Fluorescence emission was detected with a CMOS sensor (MT9M024IX3STC, Aptina Imaging), which was chosen for its high-sensitivity (5.48 and 6.7 V lux s⁻¹ for the red–green–blue (RGB) and monochrome versions, respectively), resolution (1,280 × 960 pixels; 3.75-μm pixel spacing, corresponding to 2.63 μm at the object plane) and frame rate (45 fps at full resolution). Note that high frame rates are essential for spinal cord recordings given the rapid, large-amplitude, non-uniform tissue displacements in this region during animal behavior¹¹.

While the image sensor can record data at 14 bits (linear gamma), all data were recorded at a 12-bit depth.
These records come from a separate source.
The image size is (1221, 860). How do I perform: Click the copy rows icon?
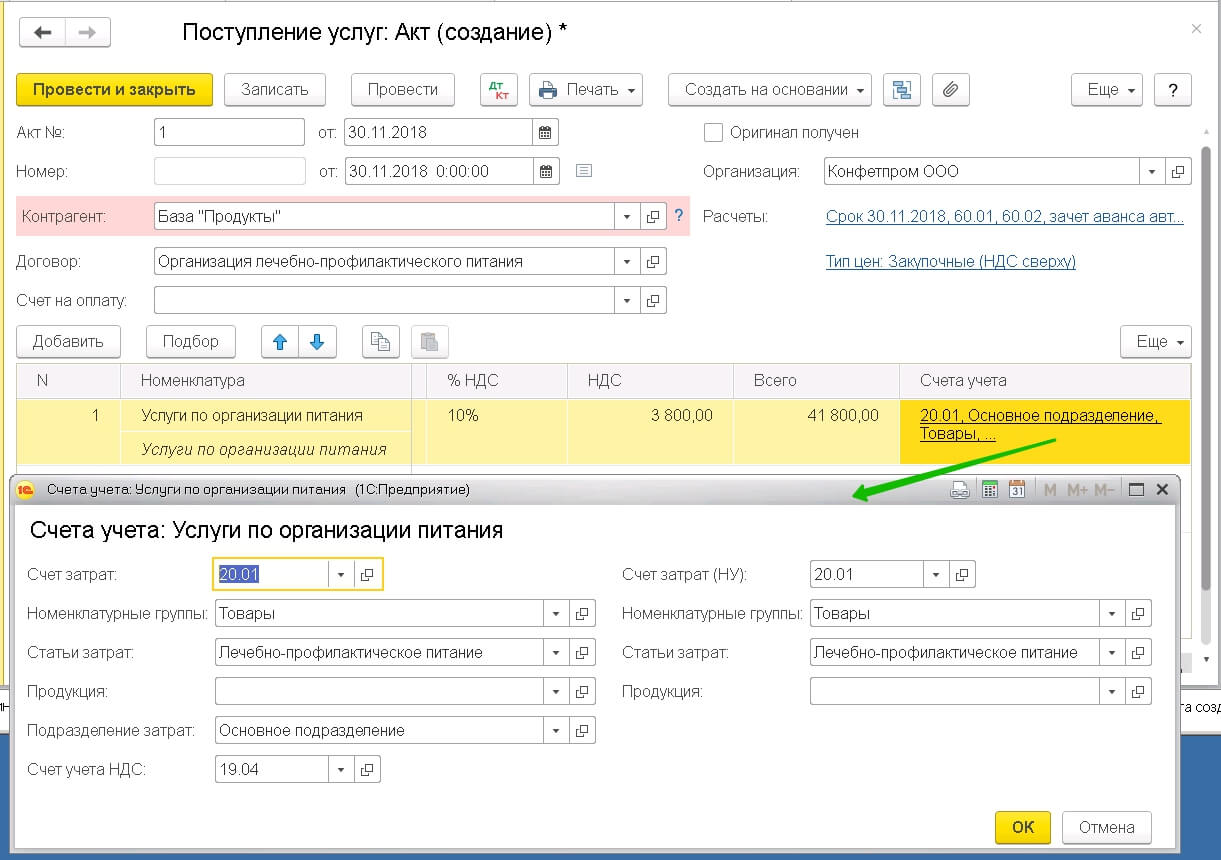380,342
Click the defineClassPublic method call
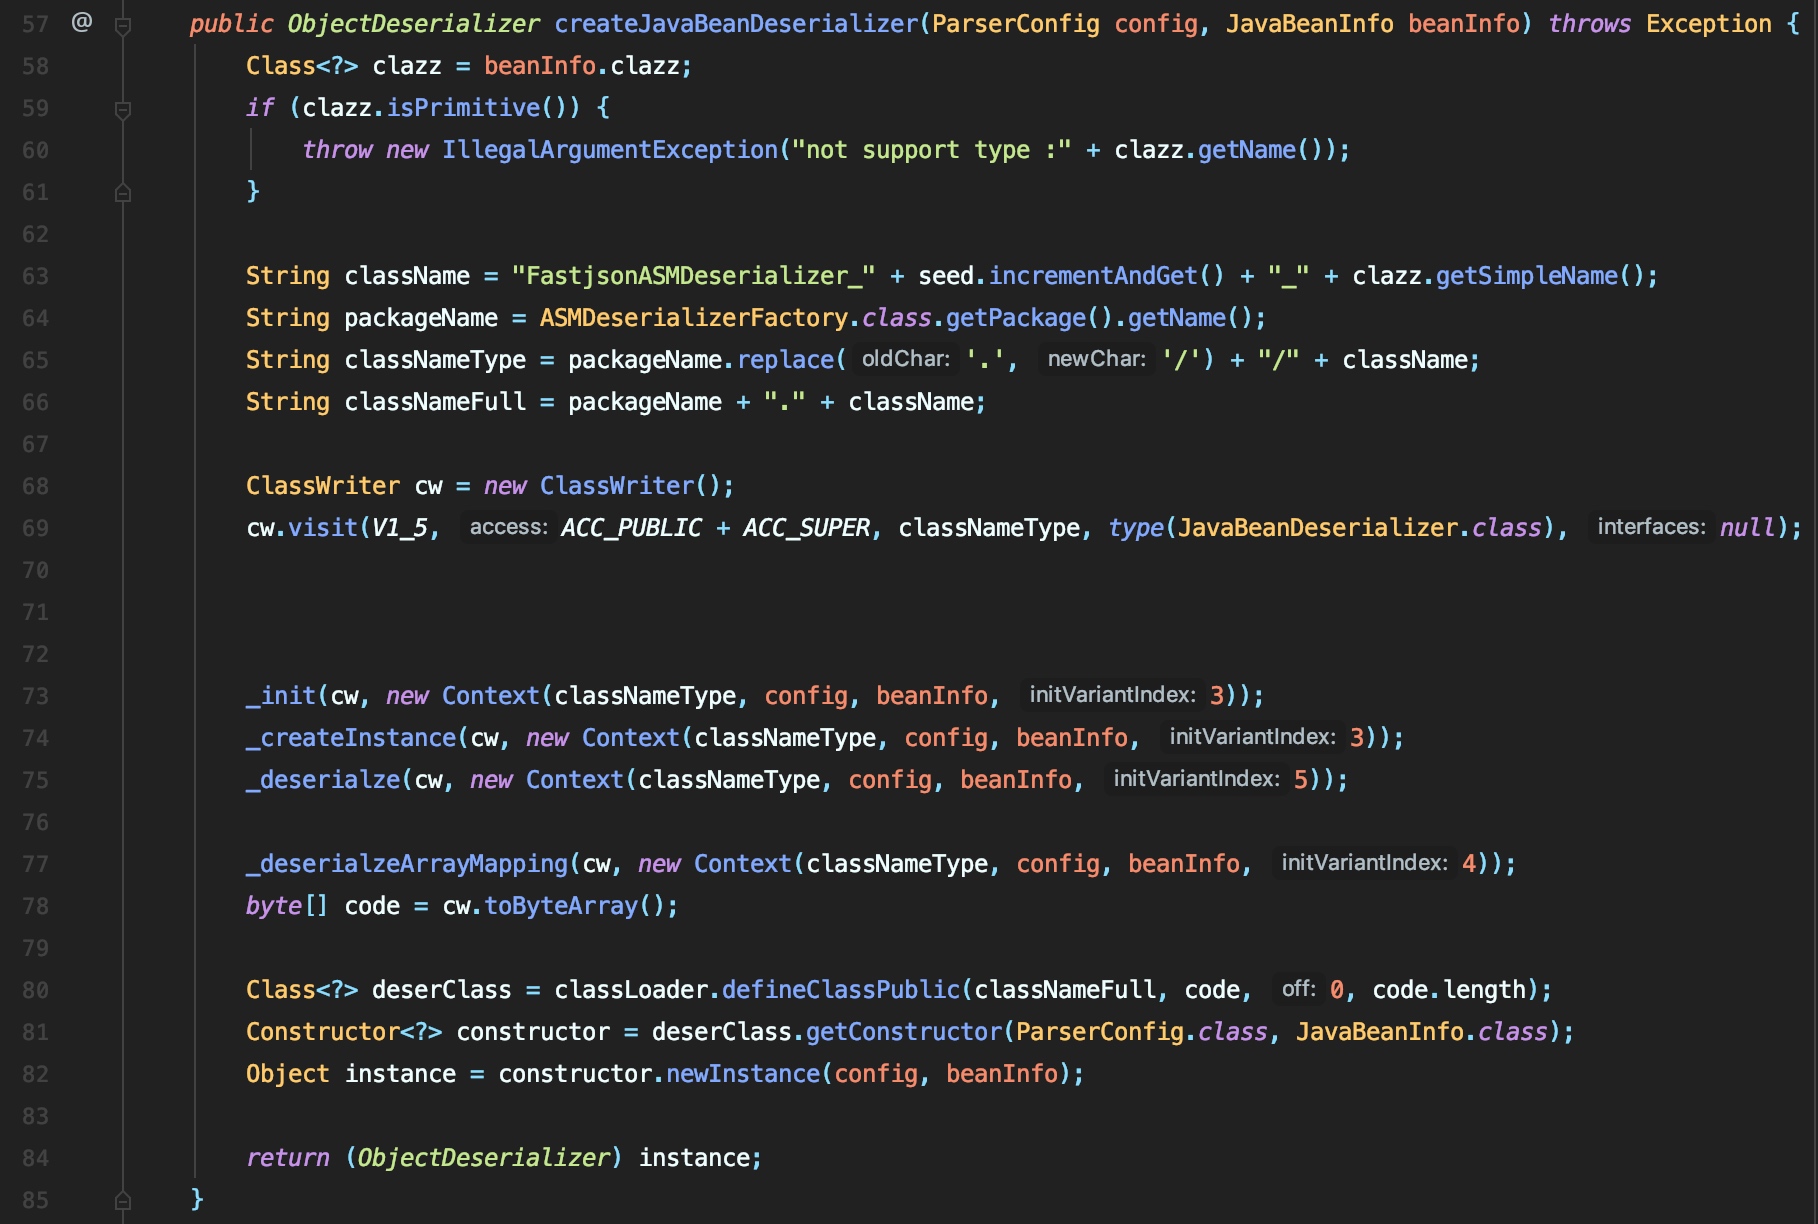This screenshot has height=1224, width=1818. (841, 989)
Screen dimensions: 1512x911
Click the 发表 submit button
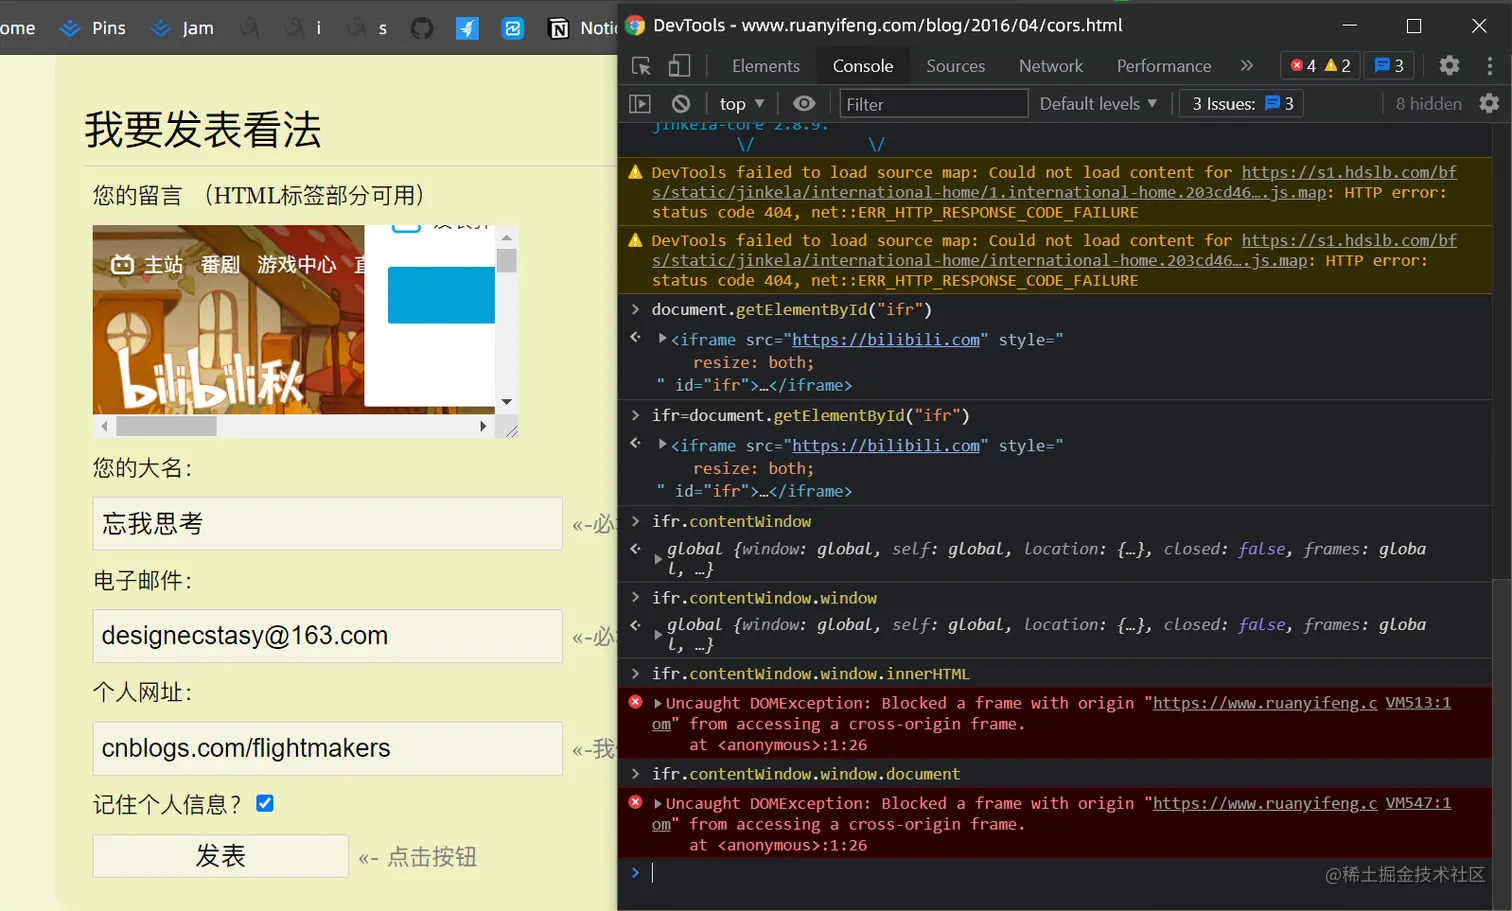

The sensor was mounted on a custom miniature printed circuit board (Axelsys), interfaced with an Aptina data acquisition board (AGB1N0CS-GEVK) and controlled using the Aptina DevWare software package (v4.5.18).

Macroscope characterization.

The macroscope’s optical performance (resolution and contrast) was determined by quantifying the device’s LOR (Fig. 1c), PSF (Extended Data Fig. 2) and MTF (Extended Data Fig. 3) before any software-based enhancements. The LOR (spatial frequency limit) was defined by the bar set where at least 5% contrast can be observed (the minimal contrast needed for detection by the human eye) and measured with the ‘Find Peaks’ ImageJ plugin and custom ImageJ scripts. For PSF measurements, a point source was generated using a 1-μm pinhole (TC-RT01, Technologie Manufaktur), green fluorescence reference slide (2273, Ted Pella) and blue LED excitation source (M470L3, Thorlabs), and image z stacks were acquired at each FOV position (0 mm, 0.8 mm, 1.4 mm, 1.6 mm and 2.0 mm from the center). The lateral and axial FWHMs of the measured PSFs were determined using Gaussian curve fits. The difference in our lateral LOR and PSF values is likely due to the practical limitations in measuring the PSF (which is the convolution of the optics’ impulse responses with the source wavefront, generated by the pinhole aperture) and test target characteristics (hard- and soft-edge targets used for LOR and PSF measurements, respectively). Note that while the LOR test allows efficient optical performance quantifications across the FOV, it does not allow axial resolution measurements. To measure the MTF, we used the slanted edge test. Corresponding data analysis was performed using the ‘Slanted Edge MTF’ ImageJ plugin, Excel and GraphPad Prism. To quantify our device’s contrast limit, we chose the MTF10 metric (that is, contrast at 10%). Although MTF is frequently reported at 0%, in our experience, MTF values below 10% are affected by sensor noise limits and optical phase reversal. Note that the slanted edge test allows for accurate measurements at spatial frequencies up to twice the Nyquist limit. Our MTF results with line widths less than the size of a single pixel (~2.63 μm at the object plane) are well above measurement error. Line widths are equal to one-half the spatial period.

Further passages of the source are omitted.